The combustion of biomass for electricity generation is becoming a prominent alternative to fossil fuels. The Netherlands plays a key role in the global biomass industry as one of the largest consumers of wood pellets worldwide. As a result, biomass co-firing is a major topic of discussion in the negotiations currently taking place at the Dutch Social and Economic Council (SER). Despite recognised social and environmental risks associated with biomass production, major utilities in the Netherlands do not provide enough transparency on the origin of their wood pellets to ensure stakeholders that biomass-based electricity is not contributing to environmental degradation and human rights abuses.
The majority of biomass used for electricity generation in the Netherlands consists of wood pellets co-fired with coal in large power plants. Approximately 80% of these pellets imported, and they are made from various feed stocks, from sawmill residues to whole trees from plantations or even from native forests. If the biomass is produced in an unsustainable manner, it can lead to forest degradation, loss of biodiversity, land tenure/rights violations, rising food prices (as a result of competition for land) and human rights abuses.

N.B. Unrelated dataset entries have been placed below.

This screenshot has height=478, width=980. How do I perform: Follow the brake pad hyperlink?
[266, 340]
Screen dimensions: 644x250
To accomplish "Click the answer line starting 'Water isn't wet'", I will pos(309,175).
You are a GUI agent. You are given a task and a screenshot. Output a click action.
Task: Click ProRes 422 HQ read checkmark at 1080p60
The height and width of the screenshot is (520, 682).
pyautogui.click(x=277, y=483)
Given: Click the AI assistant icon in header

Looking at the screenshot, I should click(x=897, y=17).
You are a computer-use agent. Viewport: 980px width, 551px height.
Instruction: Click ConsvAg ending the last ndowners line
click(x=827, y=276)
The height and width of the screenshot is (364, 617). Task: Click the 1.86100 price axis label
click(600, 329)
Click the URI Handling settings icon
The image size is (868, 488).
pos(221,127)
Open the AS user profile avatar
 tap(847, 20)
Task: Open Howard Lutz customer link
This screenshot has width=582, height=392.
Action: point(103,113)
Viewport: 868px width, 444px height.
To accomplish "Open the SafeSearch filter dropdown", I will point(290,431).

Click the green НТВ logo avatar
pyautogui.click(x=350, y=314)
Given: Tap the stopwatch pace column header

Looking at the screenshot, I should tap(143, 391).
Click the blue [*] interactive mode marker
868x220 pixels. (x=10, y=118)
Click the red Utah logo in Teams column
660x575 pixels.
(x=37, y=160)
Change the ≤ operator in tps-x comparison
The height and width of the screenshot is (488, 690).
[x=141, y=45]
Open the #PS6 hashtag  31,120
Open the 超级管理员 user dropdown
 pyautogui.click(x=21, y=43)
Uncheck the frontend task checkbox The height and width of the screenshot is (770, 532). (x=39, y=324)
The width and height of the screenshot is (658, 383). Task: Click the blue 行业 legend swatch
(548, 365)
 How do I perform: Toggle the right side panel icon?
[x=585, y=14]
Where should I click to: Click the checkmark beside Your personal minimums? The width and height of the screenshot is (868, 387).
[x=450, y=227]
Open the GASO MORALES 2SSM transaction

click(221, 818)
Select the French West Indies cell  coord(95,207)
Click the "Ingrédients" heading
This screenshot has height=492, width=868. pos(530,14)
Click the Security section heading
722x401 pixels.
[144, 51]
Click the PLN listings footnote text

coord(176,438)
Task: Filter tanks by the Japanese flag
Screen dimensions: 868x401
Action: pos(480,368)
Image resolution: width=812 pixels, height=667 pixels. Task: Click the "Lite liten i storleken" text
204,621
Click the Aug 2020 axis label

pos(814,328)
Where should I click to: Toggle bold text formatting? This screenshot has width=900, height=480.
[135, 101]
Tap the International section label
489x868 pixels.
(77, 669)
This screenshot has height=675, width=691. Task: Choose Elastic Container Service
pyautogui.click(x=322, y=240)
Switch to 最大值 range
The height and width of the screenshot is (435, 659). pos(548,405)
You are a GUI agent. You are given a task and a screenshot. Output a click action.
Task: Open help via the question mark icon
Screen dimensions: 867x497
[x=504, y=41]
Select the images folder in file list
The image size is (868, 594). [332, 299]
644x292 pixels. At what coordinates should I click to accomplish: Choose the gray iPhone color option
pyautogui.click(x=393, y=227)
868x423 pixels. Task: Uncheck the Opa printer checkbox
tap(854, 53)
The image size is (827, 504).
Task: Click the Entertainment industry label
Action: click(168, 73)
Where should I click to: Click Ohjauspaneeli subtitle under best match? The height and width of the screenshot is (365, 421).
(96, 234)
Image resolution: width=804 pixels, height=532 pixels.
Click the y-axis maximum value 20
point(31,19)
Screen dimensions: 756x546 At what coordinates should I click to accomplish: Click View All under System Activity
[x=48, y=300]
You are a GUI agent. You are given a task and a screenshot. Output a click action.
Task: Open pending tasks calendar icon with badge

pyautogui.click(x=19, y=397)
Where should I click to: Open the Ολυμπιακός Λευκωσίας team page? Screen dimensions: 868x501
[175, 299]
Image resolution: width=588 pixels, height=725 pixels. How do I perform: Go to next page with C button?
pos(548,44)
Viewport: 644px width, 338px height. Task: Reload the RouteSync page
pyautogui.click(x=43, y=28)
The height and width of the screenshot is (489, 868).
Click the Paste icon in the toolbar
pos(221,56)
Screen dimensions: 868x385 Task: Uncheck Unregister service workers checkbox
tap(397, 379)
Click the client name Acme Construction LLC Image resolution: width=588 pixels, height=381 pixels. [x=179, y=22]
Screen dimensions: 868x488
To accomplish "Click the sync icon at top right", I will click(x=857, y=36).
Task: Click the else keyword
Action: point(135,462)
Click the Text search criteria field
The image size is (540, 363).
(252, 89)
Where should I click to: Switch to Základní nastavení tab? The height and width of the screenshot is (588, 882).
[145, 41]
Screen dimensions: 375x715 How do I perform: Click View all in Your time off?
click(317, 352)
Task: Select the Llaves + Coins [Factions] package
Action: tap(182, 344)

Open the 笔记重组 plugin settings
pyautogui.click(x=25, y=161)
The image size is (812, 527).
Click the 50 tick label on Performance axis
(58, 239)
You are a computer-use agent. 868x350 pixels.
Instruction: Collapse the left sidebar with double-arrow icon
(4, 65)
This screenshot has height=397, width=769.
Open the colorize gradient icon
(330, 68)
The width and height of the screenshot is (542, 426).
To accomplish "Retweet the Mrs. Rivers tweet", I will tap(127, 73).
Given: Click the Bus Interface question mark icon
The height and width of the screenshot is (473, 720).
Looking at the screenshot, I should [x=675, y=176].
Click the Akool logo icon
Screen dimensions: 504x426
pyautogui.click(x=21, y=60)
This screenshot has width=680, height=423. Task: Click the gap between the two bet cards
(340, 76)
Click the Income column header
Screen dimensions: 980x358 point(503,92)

Despite its green image, the use of unsustainably produced biomass can actually lead to an increase in CO2 emissions and have a negative effect on the climate. Knowing exactly how and where biomass is produced is thus critical for determining whether biomass meets sustainability criteria such as those developed by the Dutch ‘Corbey’ Commission on Sustainable Biomass Policy.
Exact origins of biomass often unclear
The SOMO report ‘From whence the wood?’, published today, addresses the lack of transparency in the supply chain in order to raise awareness and apply pressure on the end-users of biomass to take responsibility for improving the social and environmental conditions under which biomass is produced. The report sheds light on the origin of the biomass imported into the Netherlands by the country’s largest users – electricity companies E.ON, Eneco, EPZ (DELTA), GDF Suez, RWE/Essent and Vattenfall/Nuon.
SOMO’s report represents the most comprehensive and detailed public report to date about the origin of the biomass used by power companies to generate electricity in the Netherlands. The research reveals that much of the biomass comes from countries like Canada, the United States, and Russia, and that a small but increasing portion comes from developing countries like South Africa, Brazil, and Ghana. While most of the companies provide information on the country of origin, they provide few of the other details – such as the specific feed stock, the names of the forests/plantations, and the suppliers from which they source their biomass – crucial for determining whether the biomass is sustainably produced. Of the six electric utilities examined, Eneco can be considered the most transparent about its biomass consumption and procurement, followed by RWE/Essent and then GDF Suez. EPZ (DELTA) can be considered the least transparent.
Energy companies not transparent enough
The report concludes that none of the electricity companies is fully in line with international standards for supply chain transparency. Politicians, civil society organisations and consumers interested in a truly sustainable supply of energy should demand that these companies be more transparent about their suppliers.